Within U.S. policy debates there are competing arguments about whether to accept such an informal arrangement. Supporters argue that an agreement to stick to the limits would demonstrate the political will to avoid an arms race and would buy time to determine next steps. Opponents contend that the United States should seize the opportunity to free itself from New START constraints now, arguing this would allow a buildup in response to an accelerating Chinese nuclear program and that acquiescing would signal weakness. These opposing views have yet to produce a definitive decision as of the treaty’s expiry deadline.
Why the treaty’s lapse matters
If the mutual observance of limits on long-range nuclear arsenals ends, it would mark the close of more than half a century of constraint on strategic nuclear weapons between the two powers. The expiration of New START would leave a gap because there have been no talks to agree a successor arrangement. Advocates of arms control warn that this creates heightened nuclear risks, particularly at a time of increased international tension related to wars in Ukraine and the Middle East.
Experts emphasize that treaties like New START provide value beyond simple numeric ceilings. They create a framework of stability and transparency intended to prevent arms races from spiralling out of control. Without that structured framework, there is concern that both sides could make worst-case assumptions about each other’s plans and respond by expanding arsenals.
What might happen if there is no replacement?
In the absence of a successor agreement, each country would be free to increase missile counts and place additional strategic warheads on deployment. Experts note, however, that such expansion faces technical and logistical constraints and would not be instantaneous - meaningful changes would take at least much of a year to implement. Over a longer time horizon, the central worry is that an unregulated arms race would develop, with each side repeatedly adding weapons based on the other side’s perceived intentions.
What would a successor treaty need to address?
U.S. political leaders have stated a desire for a new and improved accord, but specialists caution that negotiating a successor would be a lengthy and technically demanding process. Any new deal would likely need to consider other kinds of nuclear systems not covered in the original treaty text, such as short- and intermediate-range weapons, as well as novel and unconventional platforms that Russia has developed since New START was concluded - examples of which include the Burevestnik cruise missile and the Poseidon nuclear-capable torpedo.

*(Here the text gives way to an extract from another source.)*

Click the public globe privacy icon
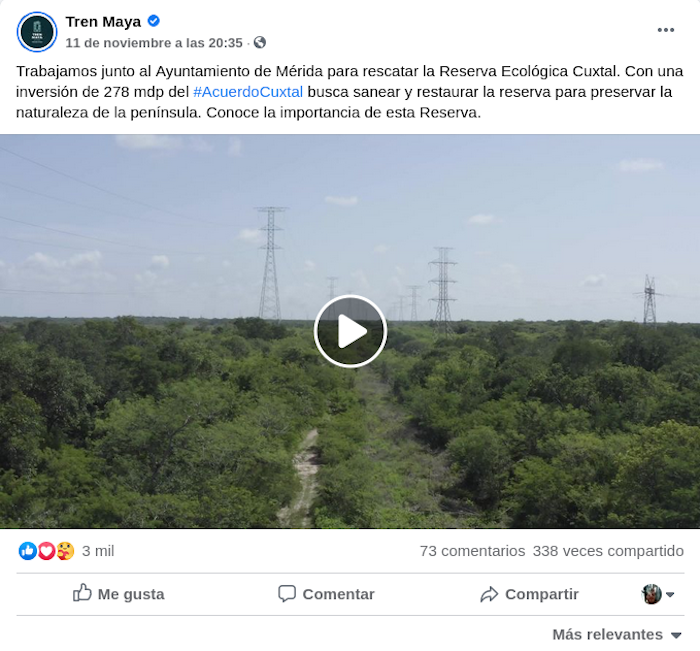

Negotiators would also face disputes over who should be party to future talks. While the stated aim by some U.S. leaders has been to pursue denuclearisation discussions that include both Russia and China, Beijing has said it is unrealistic to expect it to join three-way negotiations with states whose arsenals remain far larger than its own. Russia has argued that the nuclear forces of NATO members Britain and France should be included in any talks - a proposition those countries reject. These competing positions complicate prospects for reaching a multilateral deal.
Bottom line
With New START’s legal extension already used, the treaty’s set-to expiry on February 5 leaves a narrow window for leaders to agree on whether to observe its limits informally while pursuing a successor. Without that pause, the two leading nuclear powers face a future in which agreed numerical ceilings and an on-site verification framework no longer govern their strategic arsenals, a development that analysts say raises the risk of an escalating, unregulated arms competition - a process that would unfold over months to years rather than overnight.